*Task directions*. Give back exactly the lines from the start of the listing to the line containing "Task: Include the F.Adhesive layer", inclusive, and nothing beyond them.

*Source data*.
•••
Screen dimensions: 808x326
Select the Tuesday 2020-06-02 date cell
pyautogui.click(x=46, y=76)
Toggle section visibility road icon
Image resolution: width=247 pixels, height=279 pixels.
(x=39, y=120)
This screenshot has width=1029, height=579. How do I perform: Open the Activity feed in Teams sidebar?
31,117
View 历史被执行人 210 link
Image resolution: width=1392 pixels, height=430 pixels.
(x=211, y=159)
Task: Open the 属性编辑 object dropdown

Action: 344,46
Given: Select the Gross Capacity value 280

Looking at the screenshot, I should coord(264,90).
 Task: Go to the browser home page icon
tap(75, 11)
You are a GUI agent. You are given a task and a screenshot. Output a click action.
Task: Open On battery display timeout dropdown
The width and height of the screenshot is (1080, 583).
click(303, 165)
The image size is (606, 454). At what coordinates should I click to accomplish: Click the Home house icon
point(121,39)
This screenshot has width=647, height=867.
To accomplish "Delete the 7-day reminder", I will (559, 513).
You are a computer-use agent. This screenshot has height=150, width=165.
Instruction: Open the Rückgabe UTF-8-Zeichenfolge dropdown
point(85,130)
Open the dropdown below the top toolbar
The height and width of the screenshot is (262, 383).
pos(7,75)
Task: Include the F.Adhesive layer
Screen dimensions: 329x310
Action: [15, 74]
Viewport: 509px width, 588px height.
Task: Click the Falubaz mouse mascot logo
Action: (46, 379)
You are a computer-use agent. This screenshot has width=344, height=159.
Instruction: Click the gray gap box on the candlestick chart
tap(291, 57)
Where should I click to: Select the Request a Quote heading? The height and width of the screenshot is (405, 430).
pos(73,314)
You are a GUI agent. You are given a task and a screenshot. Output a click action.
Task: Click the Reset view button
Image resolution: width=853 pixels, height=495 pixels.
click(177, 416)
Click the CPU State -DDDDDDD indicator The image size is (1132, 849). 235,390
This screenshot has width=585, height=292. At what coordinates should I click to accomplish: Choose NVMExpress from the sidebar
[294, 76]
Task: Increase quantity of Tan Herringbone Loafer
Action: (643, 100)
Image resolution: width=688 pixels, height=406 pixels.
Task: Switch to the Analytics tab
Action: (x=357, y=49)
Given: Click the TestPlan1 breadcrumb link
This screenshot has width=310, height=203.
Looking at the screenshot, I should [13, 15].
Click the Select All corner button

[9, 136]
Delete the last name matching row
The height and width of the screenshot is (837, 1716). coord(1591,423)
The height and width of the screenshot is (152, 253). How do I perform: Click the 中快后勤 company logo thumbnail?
•••
*Exercise solution*.
Screen dimensions: 808x326
Select the Tuesday 2020-06-02 date cell
pyautogui.click(x=46, y=76)
Toggle section visibility road icon
Image resolution: width=247 pixels, height=279 pixels.
(x=39, y=120)
This screenshot has width=1029, height=579. How do I perform: Open the Activity feed in Teams sidebar?
31,117
View 历史被执行人 210 link
Image resolution: width=1392 pixels, height=430 pixels.
(x=211, y=159)
Task: Open the 属性编辑 object dropdown

Action: 344,46
Given: Select the Gross Capacity value 280

Looking at the screenshot, I should coord(264,90).
 Task: Go to the browser home page icon
tap(75, 11)
You are a GUI agent. You are given a task and a screenshot. Output a click action.
Task: Open On battery display timeout dropdown
The width and height of the screenshot is (1080, 583).
click(303, 165)
The image size is (606, 454). At what coordinates should I click to accomplish: Click the Home house icon
point(121,39)
This screenshot has width=647, height=867.
To accomplish "Delete the 7-day reminder", I will (559, 513).
You are a computer-use agent. This screenshot has height=150, width=165.
Instruction: Open the Rückgabe UTF-8-Zeichenfolge dropdown
point(85,130)
Open the dropdown below the top toolbar
The height and width of the screenshot is (262, 383).
pos(7,75)
Task: Include the F.Adhesive layer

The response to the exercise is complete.